Segreti sepolti in “La casa dei cinque ciliegi”
È recentemente uscito il noir fantascientifico di Michele Moro, edito dalla casa editrice InKnot, la “Casa dei cinque ciliegi”.
Il romanzo fa parte della collezione Gomitolo giallo e mai nome di collana fu più azzeccato in quanto il colore giallo dato dai fiori- flos luteus – che sono riportati anche in copertina è uno degli elementi trascinatori del romanzo, 224 pagine in formato tascabile.
Della stessa casa editrice salernitana di Sant’Egidio al Monte Albino già in passato abbiamo recensito altri piacevoli romanzi.

Lo scenario del romanzo
Posivretta, un paese di fantasia, un non luogo che potrebbe essere da tante parti e il lettore arriva quasi ad identificarlo in un luogo immaginario tutto suo, quasi una sorta di letteratura ergodica, fino a ipotizzare di andarci in vacanza a vedere la casa dei cinque ciliegi, dove succedono cose strane: la casa si allarga e si restringe, i fiori gialli la fanno da padrone e un fungo sembra essere una sorta di pianta carnivora.
La trama del romanzo
A Posivretta, il luogo che non c’è, i fatti si ripetono, gli stessi eventi avvengono almeno due volte, tutto si ripete e rinnova.
Un ragazzo viene rinvenuto ucciso e scarnificato. L’inspiegabile è che viene ritrovato uno scheletro bianco come se fosse lì da molti anni, invece, il drammatico fatto è successo da soli 5 giorni.
Il piccolo scheletro
Quando avviene una tragedia ognuno si sente sollevato nel pensare che non sia toccata proprio a lui.
<<Al posto di quel piccolo scheletro poteva esserci Andrea, pensava, con le orbite vuote, le mascelle spalancate e le mani in preghiera sul ventre>>.
Il libro
Un libro, di cui c’è solo una copia in biblioteca, narra fatti drammatici che sono giù successi. La sua autrice è morta investita in uno strano modo proprio sotto uno dei ciliegi di una casa. Le perplessità sulla sua morte sono più di una.

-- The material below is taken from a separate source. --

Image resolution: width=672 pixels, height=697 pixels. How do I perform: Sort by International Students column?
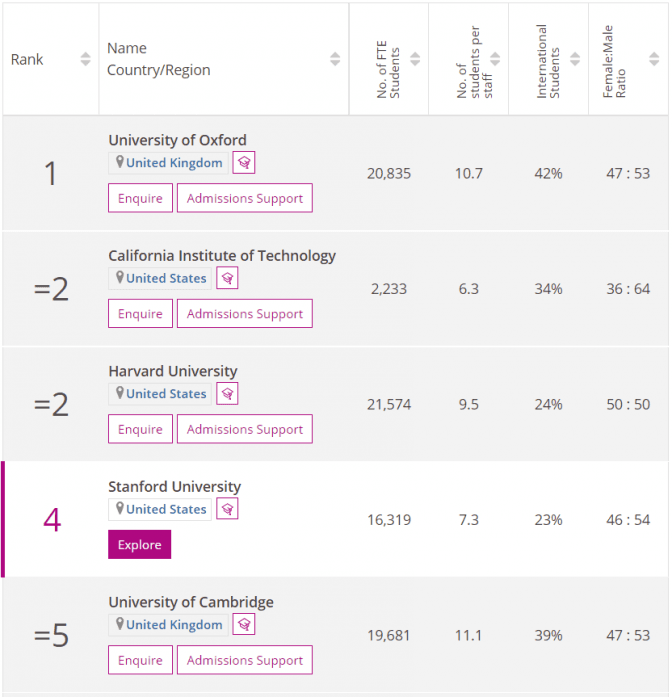pyautogui.click(x=575, y=59)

Un giovane giornalista d’inchiesta conduce indagini parallele a quelle dei carabinieri che mal lo sopportano come lo stesso sindaco e la polizia locale che non vogliono essere disturbate nelle indagini ed essere alla ribalta dei media.
Il paese sconvolto
Il solito tran tran di Posivretta viene nuovamente sconvolto e gli abitanti cominciano ad essere, oltre che atterriti, ossessionati da questi fatti che si ripetono.
Chi avrà ucciso Giulio? Quei fiori gialli bellissimi che infestano Posivretta avranno un loro ruolo? Strani e inquietanti lo sono: se li tagli a zero al mattino, il giorno dopo sono di nuovo alti come prima.
Eppoi i misteri sono più di uno, le verità omesse anche. Sarà per non allarmare la popolazione ma nessuno, per esempio, ha parlato di dermestidi e poi quale è la verità, quella che vuole “costruire” l’editore Francesco Spia, oppure quella reale del giornalista Stefano. Ma qual è in fondo se non un mix che ognuno reinterpreta a modo suo?
Un racconto di sofferenze, solitudine, di gusto nel far soffrire e di preconcetti che finisce in modo inaspettato!